---
title: "Title and abstract screening for literature reviews using large language models: an exploratory study in the biomedical domain"
type: source
tags: [literature-review, systematic-review, screening, llm, biomedical]
authors: [Dennstädt Fabio; Zink Johannes; Putora Paul Martin; Hastings Janna; Cihoric Nikola]
year: 2024
venue: "Systematic Reviews 13:158 (BMC)"
kind: paper
raw_path: "raw/Literature Review Methodology/Title and abstract screening for literature reviews.pdf"
doi: "10.1186/s13643-024-02575-4"
created: 2026-04-20
updated: 2026-04-20
key_claims:
  - An automated classifier built around a prompt = [Instruction] + [Title] + [Abstract] + [Relevant Criteria] that asks the LLM for a 1–5 (or 1–10) Likert relevance score can be turned into an inclusion/exclusion classifier by thresholding.
  - Performance varies dramatically across openly available LLMs - on ten published biomedical SLR datasets, sensitivity/specificity was 94.48%/31.78% (FlanT5), 97.58%/19.12% (OpenHermes-NeuralChat), 81.93%/75.19% (Mixtral), 97.58%/38.34% (Platypus 2).
  - On the authors' newly created dataset, 100% sensitivity was achievable at specificities of 12.58% / 4.54% / 62.47% / 24.74% for the four models - i.e. Mixtral dominated.
  - Minor prompt changes (rephrasing the instruction, changing the Likert range 1–5 vs 1–10) had considerable impact on performance, underlining prompt-sensitivity as a reproducibility risk.
  - LLM title/abstract screening is feasible as a first-pass filter at the cost of reviewer-set specificity; human second-pass screening remains necessary.
---

# Dennstädt et al. 2024 — LLM title/abstract screening (biomedical)

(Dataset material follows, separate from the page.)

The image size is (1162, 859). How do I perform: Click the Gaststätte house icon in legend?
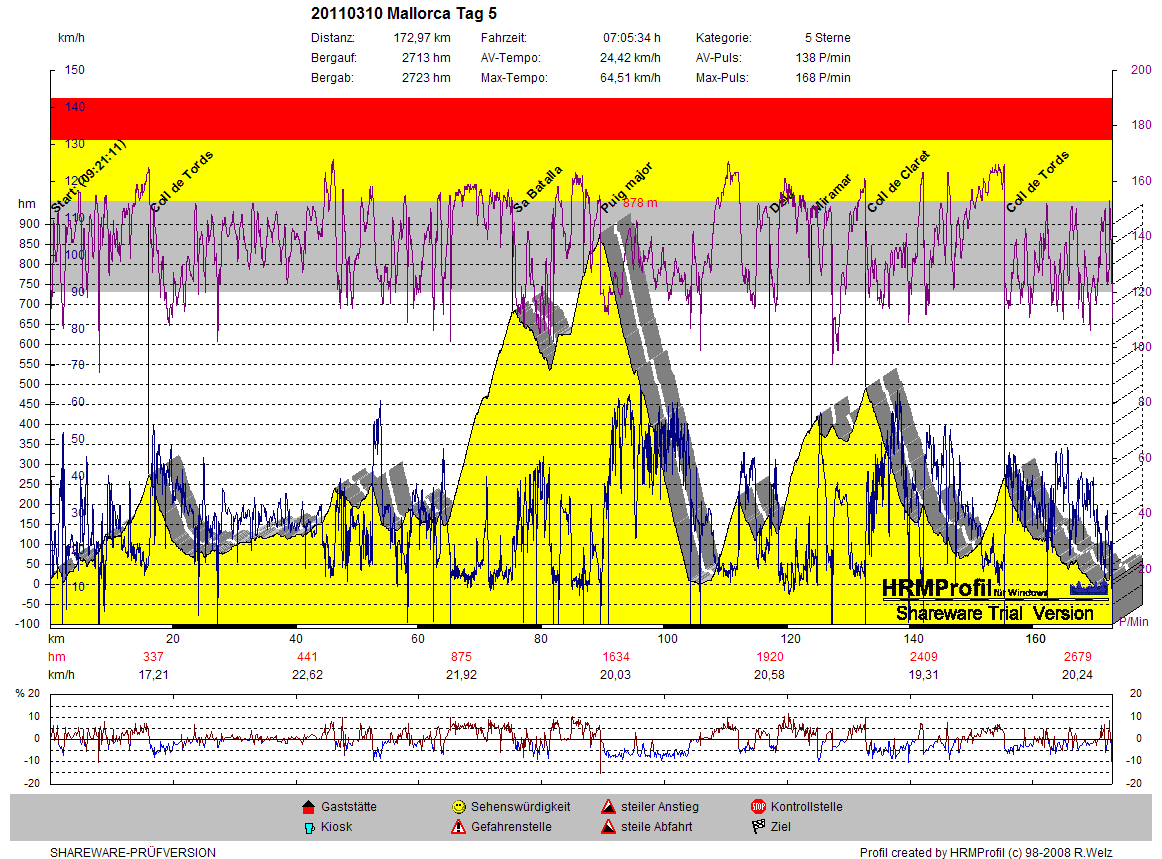[x=307, y=807]

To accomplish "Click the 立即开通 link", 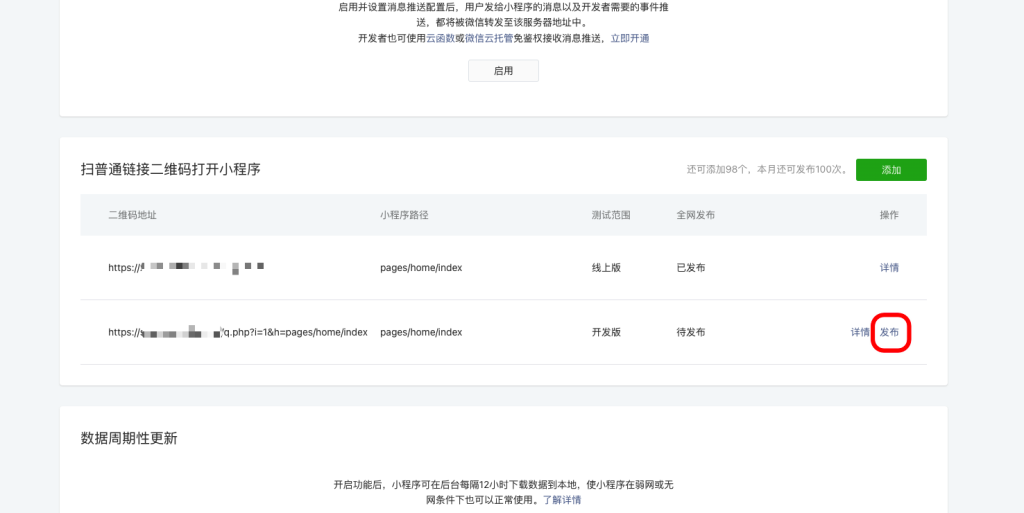I will (630, 38).
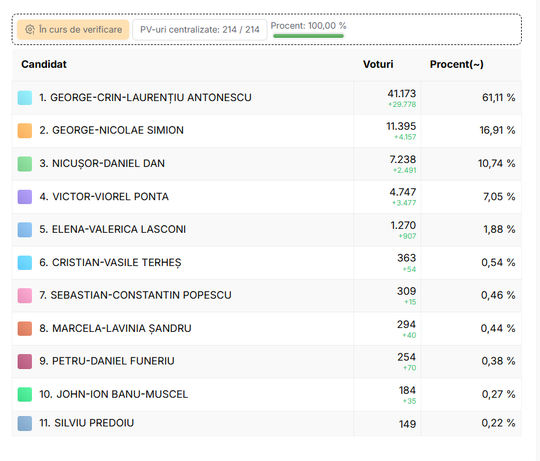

*Systematic Reviews* 2024 research article benchmarking **four openly available LLMs** on title-and-abstract screening, across ten published biomedical SLR datasets plus one newly created dataset. Probably the most rigorous single-stage SLR-automation benchmark published to date.

## Why it matters here

Provides an **empirical yardstick** for when LLM-assisted screening is workable and which architectures to prefer. Complements the sceptical commentary of [[sources/2023-qureshi-chatgpt-sr-automation]] with real sensitivity/specificity numbers. Mixtral's 81.93%/75.19% on published datasets suggests an MoE open model can hit usable screening balance without proprietary APIs.

## Method

- **Prompt template**: `[Instruction] + "Title: " + title + ", Abstract: " + abstract + [Relevant Criteria]`. Relevant Criteria is hand-written per SLR.
- **Output**: LLM is asked to emit a single integer on a Likert scale (default 1–5). A regex extracts the number.
- **Thresholding**: a score cutoff (e.g. ≥3 = include) converts Likert output into a binary classifier.
- **Models tested**: FlanT5-XXL, OpenHermes-2.5-Neural-Chat-7B, Mixtral-8×7B-Instruct, Platypus 2.
- **Datasets**: 10 published biomedical SLR corpora + 1 new dataset constructed for this study.

## Results

| Model | Sensitivity (pub) | Specificity (pub) | Best of four on new set |
|---|---|---|---|
| FlanT5-XXL | 94.48% | 31.78% | 12.58% @ 100% sens. |
| OpenHermes-NeuralChat | 97.58% | 19.12% | 4.54% |
| **Mixtral-8×7B** | **81.93%** | **75.19%** | **62.47%** |
| Platypus 2 | 97.58% | 38.34% | 24.74% |

Most models give high sensitivity at the cost of low specificity — i.e. they err toward inclusion, which is the right direction for a screening tool but still imposes reviewer burden. Mixtral is the exception with balanced performance.

## Caveats

- **Prompt sensitivity** — changing "3." to "The relevance is 3." and changing Likert range changes outcomes considerably; systematic prompt engineering is mandatory.
- No LLM reached production-grade specificity on most datasets; use as first-pass, not sole reviewer.

## Connections
- [[methods/systematic-literature-review]] — screening is stage 6.2 ([[sources/2007-kitchenham-slr-guidelines|Kitchenham]] §6.2).
- [[concepts/llm-assisted-literature-review]] — hub.
- [[entities/fabio-dennstaedt]] — first author.
- Contrasts with [[sources/2023-qureshi-chatgpt-sr-automation]] (qualitative scepticism) and [[sources/2025-scherbakov-llms-as-tools-literature-reviews]] (meta-empirical mapping).